▶ _Set task A_:
Answer these from the fireplace flue post:
(i) Which sections must the connection of appliances to chimney flues serving fireplaces comply with?
(ii) How many years has the installer been in the business?
(iii) What minimum hearth thickness does the 2006 code copy state, and in which section?
▶ _Set task B_:
Update the fireplace flue post from "Elk, I guess" through "the stove shop.)", swapping "blockoff plate" for "sealing plate".

▶ _Given passage_:
M1803.4 Connection to fireplace flue. Connection of appliances
to chimney flues serving fireplaces shall comply with
Sections M1803.4.1 through M1803.4.4.

M1803.4.1 Closure and accessibility. A ridgid noncombustible
seal shall be provided below the point of connection to prevent
entry of room air into the flue. Means shall be provided
for access to the flue for inspection and cleaning
 
Hmmm... They added one word to the 2003 version.

"rigid"
 
Hey everyone,

I specifically asked my installers about a block-off plate for the bottom of my full length liner. They said its not needed because we use one at the top. He said it would be an extra charge to put one in and he's never done that in 15 years in the business. This is the first thing they told me that scared me... It seems to directly contradict what Elk just posted in the latest code. Is it just a matter of educating them on this? The other odd part is I had asked them about the hearth requirements and he pulled out a copy of the 2006 code where it states it has to be 4" thick at a minimum in section 11.2.1.15. I'm assuming this is the same code, just a different section?

Elk, I guess my question in reading this section of the code is it referring to a full liner or simply a direct connection to the chimney flue? I guess I can read M1803.4 to only apply if you are "connecting to the flue" not if you are simply putting a liner inside of the existing flue. I can certainly see the need for a blockoff plate when you are doing a direct connection, but again this is just one home-owner's opinion and has no basis in actual practice or experience whatsoever.

Please correct me if I'm wrong. I'm putting a deposit down for the stove and installation sometime in the next few days.

Thanks,

Eric (who learns more in an hour on hearth.com than in an hour at the stove shop.)

▶ _Data block_:
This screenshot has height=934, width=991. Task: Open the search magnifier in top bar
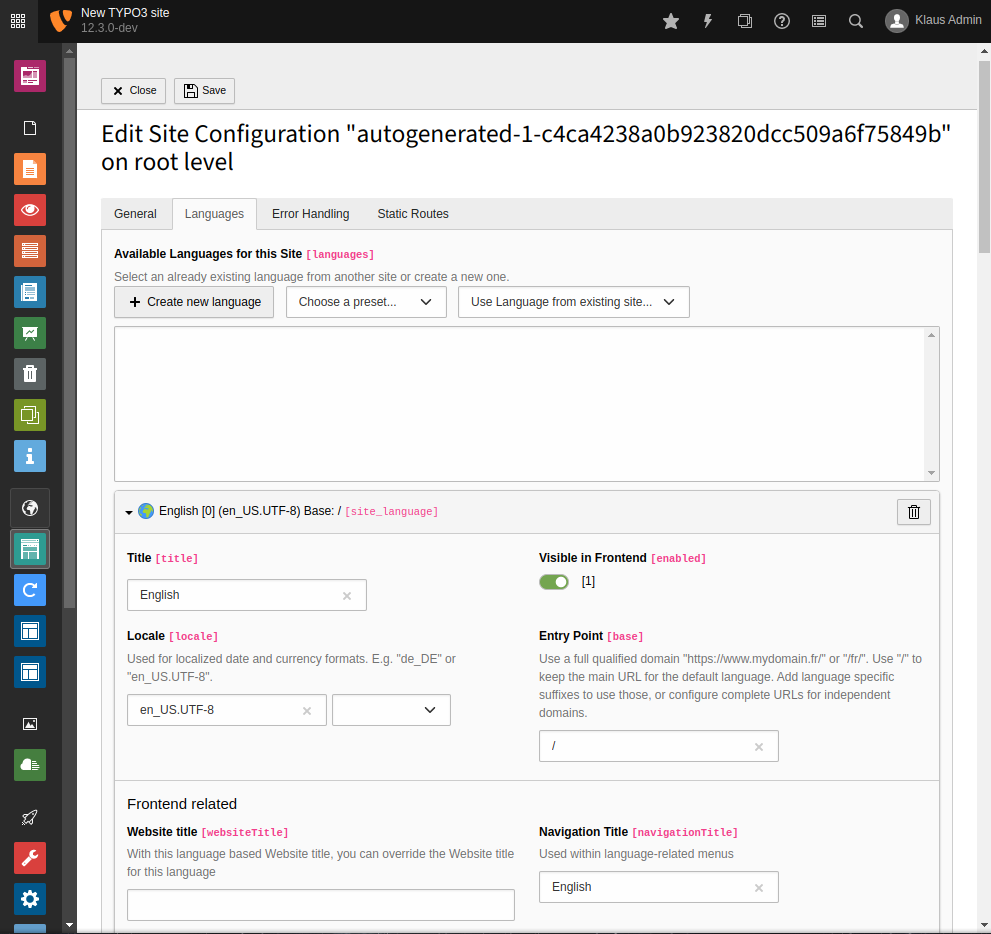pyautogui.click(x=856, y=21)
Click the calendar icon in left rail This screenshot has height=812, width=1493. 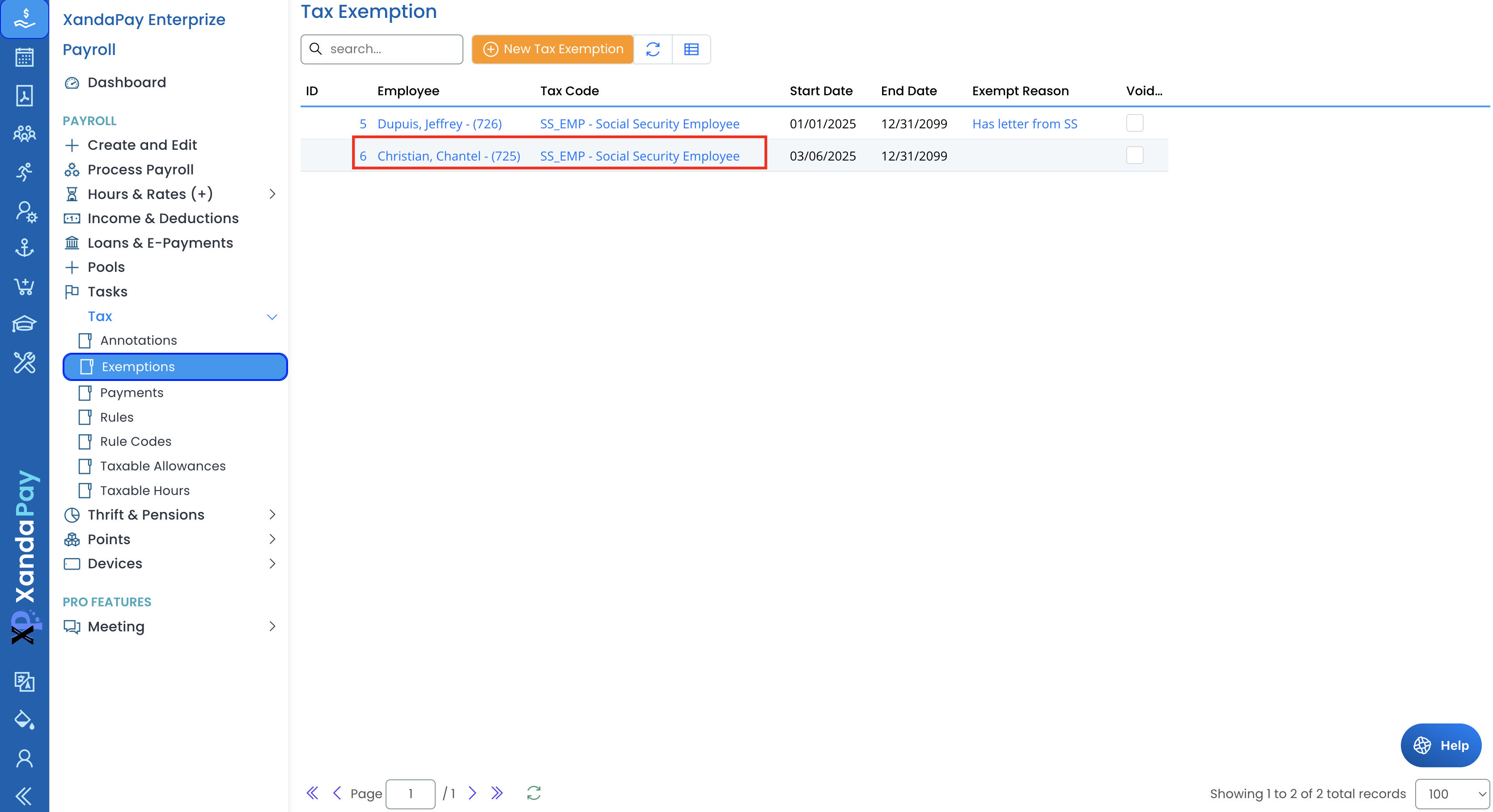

▶ _Final result A_:
(i) Sections M1803.4.1 through M1803.4.4.
(ii) 15 years.
(iii) 4" thick at a minimum, in section 11.2.1.15.

▶ _Final result B_:
Elk, I guess my question in reading this section of the code is it referring to a full liner or simply a direct connection to the chimney flue? I guess I can read M1803.4 to only apply if you are "connecting to the flue" not if you are simply putting a liner inside of the existing flue. I can certainly see the need for a sealing plate when you are doing a direct connection, but again this is just one home-owner's opinion and has no basis in actual practice or experience whatsoever.

Please correct me if I'm wrong. I'm putting a deposit down for the stove and installation sometime in the next few days.

Thanks,

Eric (who learns more in an hour on hearth.com than in an hour at the stove shop.)